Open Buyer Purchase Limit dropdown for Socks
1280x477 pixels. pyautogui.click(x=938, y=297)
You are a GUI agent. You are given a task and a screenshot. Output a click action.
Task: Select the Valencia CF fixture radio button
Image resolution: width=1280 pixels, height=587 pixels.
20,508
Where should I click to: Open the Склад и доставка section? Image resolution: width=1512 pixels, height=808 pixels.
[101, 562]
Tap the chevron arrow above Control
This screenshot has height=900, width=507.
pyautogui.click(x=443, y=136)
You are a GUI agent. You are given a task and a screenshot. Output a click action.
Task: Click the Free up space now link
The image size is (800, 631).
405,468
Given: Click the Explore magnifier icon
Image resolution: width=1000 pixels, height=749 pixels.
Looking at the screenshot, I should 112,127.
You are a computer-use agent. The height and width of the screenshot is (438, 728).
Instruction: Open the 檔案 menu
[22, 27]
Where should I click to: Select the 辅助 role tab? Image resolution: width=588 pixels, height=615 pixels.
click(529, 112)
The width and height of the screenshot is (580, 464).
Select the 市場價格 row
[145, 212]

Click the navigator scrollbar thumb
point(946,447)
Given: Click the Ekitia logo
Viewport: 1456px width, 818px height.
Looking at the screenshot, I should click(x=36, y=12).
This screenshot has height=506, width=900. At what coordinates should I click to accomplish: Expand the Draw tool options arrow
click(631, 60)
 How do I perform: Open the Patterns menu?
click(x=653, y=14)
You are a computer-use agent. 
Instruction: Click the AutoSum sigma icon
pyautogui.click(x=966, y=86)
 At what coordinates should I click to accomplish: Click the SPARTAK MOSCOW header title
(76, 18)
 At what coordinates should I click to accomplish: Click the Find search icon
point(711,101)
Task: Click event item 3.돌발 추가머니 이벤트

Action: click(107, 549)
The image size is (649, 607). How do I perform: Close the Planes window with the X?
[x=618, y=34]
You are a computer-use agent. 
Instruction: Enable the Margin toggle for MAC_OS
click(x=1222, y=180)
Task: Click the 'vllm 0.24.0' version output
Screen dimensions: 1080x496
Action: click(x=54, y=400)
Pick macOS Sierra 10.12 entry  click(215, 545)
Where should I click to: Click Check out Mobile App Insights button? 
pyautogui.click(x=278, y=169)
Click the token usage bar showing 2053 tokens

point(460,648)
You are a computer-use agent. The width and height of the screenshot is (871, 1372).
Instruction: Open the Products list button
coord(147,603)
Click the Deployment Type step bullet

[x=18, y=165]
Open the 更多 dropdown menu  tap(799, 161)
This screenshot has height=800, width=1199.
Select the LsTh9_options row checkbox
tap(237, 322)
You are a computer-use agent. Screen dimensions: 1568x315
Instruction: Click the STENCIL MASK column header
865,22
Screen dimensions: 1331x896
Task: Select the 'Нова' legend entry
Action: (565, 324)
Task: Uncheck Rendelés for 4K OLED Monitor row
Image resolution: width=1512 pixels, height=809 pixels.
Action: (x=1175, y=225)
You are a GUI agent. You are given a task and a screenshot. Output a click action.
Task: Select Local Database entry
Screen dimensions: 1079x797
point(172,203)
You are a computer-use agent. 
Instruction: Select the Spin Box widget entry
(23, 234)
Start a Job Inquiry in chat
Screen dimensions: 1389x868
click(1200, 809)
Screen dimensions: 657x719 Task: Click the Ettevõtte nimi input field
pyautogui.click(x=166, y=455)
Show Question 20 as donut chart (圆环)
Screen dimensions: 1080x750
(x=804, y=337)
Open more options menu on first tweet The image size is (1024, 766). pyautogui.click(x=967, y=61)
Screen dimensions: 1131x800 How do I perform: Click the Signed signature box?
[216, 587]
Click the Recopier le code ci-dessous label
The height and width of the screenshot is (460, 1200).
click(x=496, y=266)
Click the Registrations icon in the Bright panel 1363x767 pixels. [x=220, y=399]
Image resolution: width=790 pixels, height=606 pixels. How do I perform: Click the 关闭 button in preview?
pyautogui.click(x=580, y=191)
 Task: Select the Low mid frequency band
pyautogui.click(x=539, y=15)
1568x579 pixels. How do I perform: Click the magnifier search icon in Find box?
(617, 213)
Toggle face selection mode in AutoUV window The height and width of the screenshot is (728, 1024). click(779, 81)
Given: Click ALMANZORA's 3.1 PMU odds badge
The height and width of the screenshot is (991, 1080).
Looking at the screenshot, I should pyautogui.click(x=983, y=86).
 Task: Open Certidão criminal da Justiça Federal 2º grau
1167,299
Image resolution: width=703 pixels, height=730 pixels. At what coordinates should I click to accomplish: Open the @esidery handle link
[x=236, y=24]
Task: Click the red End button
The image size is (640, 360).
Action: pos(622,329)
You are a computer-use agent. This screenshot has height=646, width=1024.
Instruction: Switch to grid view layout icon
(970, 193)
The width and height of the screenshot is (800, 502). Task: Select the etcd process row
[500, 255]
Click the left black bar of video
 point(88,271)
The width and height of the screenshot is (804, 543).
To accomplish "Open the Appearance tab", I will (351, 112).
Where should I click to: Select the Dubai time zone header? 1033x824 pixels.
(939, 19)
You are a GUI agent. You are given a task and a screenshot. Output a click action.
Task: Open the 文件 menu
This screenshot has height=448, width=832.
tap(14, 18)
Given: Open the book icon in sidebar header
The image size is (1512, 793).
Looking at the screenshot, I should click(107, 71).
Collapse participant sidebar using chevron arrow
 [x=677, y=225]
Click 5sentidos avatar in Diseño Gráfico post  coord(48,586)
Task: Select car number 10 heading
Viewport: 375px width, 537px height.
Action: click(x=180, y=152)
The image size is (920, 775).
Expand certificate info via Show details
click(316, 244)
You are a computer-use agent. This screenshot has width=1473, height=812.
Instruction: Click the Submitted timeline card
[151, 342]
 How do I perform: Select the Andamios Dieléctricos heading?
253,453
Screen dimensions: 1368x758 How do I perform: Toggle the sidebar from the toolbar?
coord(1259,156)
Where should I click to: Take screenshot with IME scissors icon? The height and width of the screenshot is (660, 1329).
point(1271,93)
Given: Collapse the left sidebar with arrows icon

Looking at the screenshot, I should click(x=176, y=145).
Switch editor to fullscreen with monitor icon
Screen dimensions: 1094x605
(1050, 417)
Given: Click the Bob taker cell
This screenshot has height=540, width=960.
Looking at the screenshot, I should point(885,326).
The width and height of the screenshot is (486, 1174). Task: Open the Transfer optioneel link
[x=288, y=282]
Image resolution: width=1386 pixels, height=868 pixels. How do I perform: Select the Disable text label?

::::

- WORK ITEM -
Return a word-for-word copy of the lines above from the one holding "MOSCOW header title" through the one holding "Pick macOS Sierra", with both of them included and nothing besides.

- TASK RESULT -
 At what coordinates should I click to accomplish: Click the SPARTAK MOSCOW header title
(76, 18)
 At what coordinates should I click to accomplish: Click the Find search icon
point(711,101)
Task: Click event item 3.돌발 추가머니 이벤트

Action: click(107, 549)
The image size is (649, 607). How do I perform: Close the Planes window with the X?
[x=618, y=34]
You are a computer-use agent. 
Instruction: Enable the Margin toggle for MAC_OS
click(x=1222, y=180)
Task: Click the 'vllm 0.24.0' version output
Screen dimensions: 1080x496
Action: click(x=54, y=400)
Pick macOS Sierra 10.12 entry  click(215, 545)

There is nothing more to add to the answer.